Maintenant, c'est à nous d'accepter

Maintenant, c'est à nous d'accepter et de répondre à la prière que Dieu nous adresse
34 Saint-Just. Photo : GF
Sur la croix, il a donné sa vie pour nous et par sa résurrection, il nous a donné sa vie. Le mystère de notre salut a été scellé voici deux mille ans au Calvaire et au tombeau vide des environs de Jérusalem. Grâce à lui et par lui, nous pouvons vivre la Vie Nouvelle d'un fils et d'un héritier de Dieu. À nous qui sommes morts, il redit : « Dieu, riche en miséricorde, à cause du grand amour avec lequel il nous a aimés nous a rendu la vie avec le Christ. Par grâce, nous avons été sauvés. Il nous a ressuscités et nous a fait asseoir dans les lieux célestes par le Christ Jésus. » (Éphésiens 2,1- 6).

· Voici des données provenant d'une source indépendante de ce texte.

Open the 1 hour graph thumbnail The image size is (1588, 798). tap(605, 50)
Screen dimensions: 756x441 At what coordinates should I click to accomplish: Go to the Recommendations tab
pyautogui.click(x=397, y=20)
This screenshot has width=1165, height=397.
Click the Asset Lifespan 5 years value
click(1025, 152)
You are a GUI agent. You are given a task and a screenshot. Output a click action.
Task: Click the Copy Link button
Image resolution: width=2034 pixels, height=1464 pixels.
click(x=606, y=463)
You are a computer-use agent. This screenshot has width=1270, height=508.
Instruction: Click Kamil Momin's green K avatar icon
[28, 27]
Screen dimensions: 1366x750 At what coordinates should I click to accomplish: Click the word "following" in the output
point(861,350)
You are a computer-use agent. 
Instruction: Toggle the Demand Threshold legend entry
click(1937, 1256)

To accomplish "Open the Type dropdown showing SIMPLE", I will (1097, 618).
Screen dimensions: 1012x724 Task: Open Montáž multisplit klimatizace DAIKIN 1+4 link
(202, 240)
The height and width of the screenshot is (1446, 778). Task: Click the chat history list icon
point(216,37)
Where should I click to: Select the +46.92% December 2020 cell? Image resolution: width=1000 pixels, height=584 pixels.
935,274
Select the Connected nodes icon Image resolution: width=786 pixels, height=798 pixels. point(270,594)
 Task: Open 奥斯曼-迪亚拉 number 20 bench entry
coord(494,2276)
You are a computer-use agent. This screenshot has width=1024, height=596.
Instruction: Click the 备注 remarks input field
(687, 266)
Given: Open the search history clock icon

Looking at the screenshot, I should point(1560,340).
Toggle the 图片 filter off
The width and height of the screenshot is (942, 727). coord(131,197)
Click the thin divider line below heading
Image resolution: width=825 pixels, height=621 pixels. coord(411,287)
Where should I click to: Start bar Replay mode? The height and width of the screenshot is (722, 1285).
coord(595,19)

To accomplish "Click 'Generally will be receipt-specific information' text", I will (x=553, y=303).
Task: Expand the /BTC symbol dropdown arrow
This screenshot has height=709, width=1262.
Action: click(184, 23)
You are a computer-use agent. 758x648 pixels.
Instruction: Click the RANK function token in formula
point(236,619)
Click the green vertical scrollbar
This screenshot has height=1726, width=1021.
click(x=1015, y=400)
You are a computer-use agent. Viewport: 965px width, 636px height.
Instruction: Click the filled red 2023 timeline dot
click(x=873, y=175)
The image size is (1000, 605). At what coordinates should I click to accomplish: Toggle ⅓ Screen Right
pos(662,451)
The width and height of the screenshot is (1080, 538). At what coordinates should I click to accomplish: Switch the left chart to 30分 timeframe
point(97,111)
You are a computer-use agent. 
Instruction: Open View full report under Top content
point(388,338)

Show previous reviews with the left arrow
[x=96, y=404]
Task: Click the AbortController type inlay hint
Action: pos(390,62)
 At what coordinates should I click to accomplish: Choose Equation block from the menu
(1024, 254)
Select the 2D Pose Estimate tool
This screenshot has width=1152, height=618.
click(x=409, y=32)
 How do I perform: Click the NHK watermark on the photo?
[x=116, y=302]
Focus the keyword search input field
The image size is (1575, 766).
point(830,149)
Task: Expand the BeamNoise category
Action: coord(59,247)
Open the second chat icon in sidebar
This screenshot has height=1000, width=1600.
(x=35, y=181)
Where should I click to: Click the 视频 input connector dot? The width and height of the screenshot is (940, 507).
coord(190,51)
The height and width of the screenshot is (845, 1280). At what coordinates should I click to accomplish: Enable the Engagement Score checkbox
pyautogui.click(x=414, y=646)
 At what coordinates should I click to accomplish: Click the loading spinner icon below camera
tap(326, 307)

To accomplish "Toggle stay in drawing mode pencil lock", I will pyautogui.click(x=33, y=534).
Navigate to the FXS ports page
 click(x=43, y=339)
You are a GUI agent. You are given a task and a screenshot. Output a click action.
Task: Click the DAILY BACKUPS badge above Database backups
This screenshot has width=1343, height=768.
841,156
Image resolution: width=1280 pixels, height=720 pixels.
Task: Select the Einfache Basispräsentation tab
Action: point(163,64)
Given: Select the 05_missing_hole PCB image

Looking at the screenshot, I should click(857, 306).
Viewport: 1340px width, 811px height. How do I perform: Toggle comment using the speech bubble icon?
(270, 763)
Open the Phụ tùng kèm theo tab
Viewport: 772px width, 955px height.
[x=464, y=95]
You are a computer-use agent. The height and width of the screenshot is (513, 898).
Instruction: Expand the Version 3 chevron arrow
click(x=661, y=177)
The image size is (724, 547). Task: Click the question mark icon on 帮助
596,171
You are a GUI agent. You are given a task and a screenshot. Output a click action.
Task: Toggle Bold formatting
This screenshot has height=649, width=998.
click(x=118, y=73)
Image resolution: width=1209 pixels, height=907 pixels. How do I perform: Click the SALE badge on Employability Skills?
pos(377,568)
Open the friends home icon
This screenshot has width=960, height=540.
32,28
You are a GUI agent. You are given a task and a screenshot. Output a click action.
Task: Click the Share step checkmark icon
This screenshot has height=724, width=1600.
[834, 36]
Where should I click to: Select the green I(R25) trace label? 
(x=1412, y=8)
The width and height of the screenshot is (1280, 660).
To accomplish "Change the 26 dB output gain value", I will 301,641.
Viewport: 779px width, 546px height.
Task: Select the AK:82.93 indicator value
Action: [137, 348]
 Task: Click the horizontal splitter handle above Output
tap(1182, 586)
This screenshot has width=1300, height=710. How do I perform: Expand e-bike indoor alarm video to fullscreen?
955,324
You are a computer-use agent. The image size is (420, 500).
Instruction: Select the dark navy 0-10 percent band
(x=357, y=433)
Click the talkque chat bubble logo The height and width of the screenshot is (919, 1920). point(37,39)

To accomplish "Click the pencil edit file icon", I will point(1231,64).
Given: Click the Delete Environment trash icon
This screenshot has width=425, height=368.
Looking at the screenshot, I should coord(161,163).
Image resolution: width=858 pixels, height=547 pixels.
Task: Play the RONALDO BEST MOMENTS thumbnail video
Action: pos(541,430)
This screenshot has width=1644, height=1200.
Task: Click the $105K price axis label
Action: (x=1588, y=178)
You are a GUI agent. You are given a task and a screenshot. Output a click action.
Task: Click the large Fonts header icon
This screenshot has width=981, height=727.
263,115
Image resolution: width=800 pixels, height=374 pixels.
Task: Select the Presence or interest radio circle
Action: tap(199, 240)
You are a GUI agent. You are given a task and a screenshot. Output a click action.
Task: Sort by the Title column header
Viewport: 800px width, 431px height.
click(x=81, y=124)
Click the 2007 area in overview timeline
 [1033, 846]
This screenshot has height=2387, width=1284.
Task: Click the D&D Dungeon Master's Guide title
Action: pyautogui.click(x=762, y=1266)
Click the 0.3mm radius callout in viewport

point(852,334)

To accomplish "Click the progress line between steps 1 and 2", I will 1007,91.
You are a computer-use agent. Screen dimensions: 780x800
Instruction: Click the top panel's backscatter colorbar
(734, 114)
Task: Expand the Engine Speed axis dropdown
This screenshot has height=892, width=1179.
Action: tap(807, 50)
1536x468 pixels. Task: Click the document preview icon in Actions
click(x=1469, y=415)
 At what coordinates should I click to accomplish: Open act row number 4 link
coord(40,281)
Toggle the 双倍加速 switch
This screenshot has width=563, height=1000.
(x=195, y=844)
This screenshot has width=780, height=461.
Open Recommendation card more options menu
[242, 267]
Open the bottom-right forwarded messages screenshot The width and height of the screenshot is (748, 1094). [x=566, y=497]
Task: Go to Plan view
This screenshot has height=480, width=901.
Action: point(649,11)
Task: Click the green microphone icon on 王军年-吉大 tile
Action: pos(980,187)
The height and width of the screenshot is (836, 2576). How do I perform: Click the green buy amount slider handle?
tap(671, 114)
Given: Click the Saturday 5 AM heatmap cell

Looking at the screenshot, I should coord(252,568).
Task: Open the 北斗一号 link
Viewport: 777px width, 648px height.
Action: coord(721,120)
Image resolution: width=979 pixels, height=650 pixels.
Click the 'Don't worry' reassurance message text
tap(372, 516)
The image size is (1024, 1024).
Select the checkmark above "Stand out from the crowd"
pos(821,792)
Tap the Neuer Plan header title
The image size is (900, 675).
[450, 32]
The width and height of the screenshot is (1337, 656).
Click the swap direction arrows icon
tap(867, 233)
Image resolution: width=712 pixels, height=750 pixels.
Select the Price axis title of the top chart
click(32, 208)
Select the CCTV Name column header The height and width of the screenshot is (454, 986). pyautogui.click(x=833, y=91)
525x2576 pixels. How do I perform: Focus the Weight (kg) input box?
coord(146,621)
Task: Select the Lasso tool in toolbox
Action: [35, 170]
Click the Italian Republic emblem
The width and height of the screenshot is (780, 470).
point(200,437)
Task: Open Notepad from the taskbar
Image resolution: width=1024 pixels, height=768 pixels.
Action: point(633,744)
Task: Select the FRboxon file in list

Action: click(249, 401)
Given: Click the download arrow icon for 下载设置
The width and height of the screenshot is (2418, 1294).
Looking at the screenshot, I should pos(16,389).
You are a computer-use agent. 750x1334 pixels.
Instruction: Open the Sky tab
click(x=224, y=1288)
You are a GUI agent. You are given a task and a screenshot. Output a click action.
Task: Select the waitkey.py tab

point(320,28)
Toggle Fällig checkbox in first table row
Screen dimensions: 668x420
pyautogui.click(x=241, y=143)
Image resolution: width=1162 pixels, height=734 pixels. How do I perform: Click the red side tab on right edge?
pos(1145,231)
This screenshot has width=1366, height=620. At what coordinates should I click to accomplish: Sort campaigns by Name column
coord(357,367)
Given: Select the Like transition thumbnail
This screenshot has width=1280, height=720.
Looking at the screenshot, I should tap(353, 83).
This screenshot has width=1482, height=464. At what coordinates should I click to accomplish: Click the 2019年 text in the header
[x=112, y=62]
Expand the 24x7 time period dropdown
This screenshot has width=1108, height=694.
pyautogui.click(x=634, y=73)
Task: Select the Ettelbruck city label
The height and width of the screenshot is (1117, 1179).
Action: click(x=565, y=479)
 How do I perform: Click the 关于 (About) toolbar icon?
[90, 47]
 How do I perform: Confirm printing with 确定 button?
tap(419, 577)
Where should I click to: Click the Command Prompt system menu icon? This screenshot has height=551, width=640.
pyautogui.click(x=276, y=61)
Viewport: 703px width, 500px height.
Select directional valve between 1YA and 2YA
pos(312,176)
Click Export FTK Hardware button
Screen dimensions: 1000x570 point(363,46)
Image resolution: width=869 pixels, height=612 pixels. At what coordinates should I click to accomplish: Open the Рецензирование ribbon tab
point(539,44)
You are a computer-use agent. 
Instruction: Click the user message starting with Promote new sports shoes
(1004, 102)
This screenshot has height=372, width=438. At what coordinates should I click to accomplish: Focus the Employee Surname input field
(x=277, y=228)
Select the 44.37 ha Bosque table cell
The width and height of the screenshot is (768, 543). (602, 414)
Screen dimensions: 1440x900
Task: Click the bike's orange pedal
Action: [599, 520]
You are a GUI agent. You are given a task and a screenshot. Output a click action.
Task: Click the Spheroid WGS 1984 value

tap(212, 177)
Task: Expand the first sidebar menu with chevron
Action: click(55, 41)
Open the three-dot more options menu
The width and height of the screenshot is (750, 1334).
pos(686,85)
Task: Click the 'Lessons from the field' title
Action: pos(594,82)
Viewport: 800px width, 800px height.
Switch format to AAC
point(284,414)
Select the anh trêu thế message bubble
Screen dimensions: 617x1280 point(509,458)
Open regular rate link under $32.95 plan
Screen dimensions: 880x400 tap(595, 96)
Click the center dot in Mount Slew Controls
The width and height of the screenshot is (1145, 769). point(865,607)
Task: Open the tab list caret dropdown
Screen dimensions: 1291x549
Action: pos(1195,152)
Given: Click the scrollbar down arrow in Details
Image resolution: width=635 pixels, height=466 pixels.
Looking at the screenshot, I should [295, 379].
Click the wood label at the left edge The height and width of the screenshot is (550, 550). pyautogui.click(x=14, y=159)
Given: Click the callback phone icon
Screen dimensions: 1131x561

Dieu a manifesté ce qu'Il était le seul à pouvoir faire : rendre possible le salut qui, sans Lui, est inaccessible aux hommes. Maintenant, c'est à nous d'accepter et de répondre à la prière que Dieu nous adresse.
De même que, dans son chemin à travers le désert, quand le peuple de Dieu fut attaqué par les serpents, Moïse fit un serpent de bronze qui l'éleva pour que tous ceux qui seraient mordus puissent le regarder et être guéris, de même ceux qui acceptent le Seigneur Jésus comme Sauveur et s'exposent aux rayons qui jaillissent de sa mort et de sa résurrection, sont-ils guéris eux aussi. 

Père Emilien Tardif. José Prado Florès. Dans le feu de l'amour. Autour du monde sans valise. Stock. Édition de l'Emmanuel, 1994, page 176.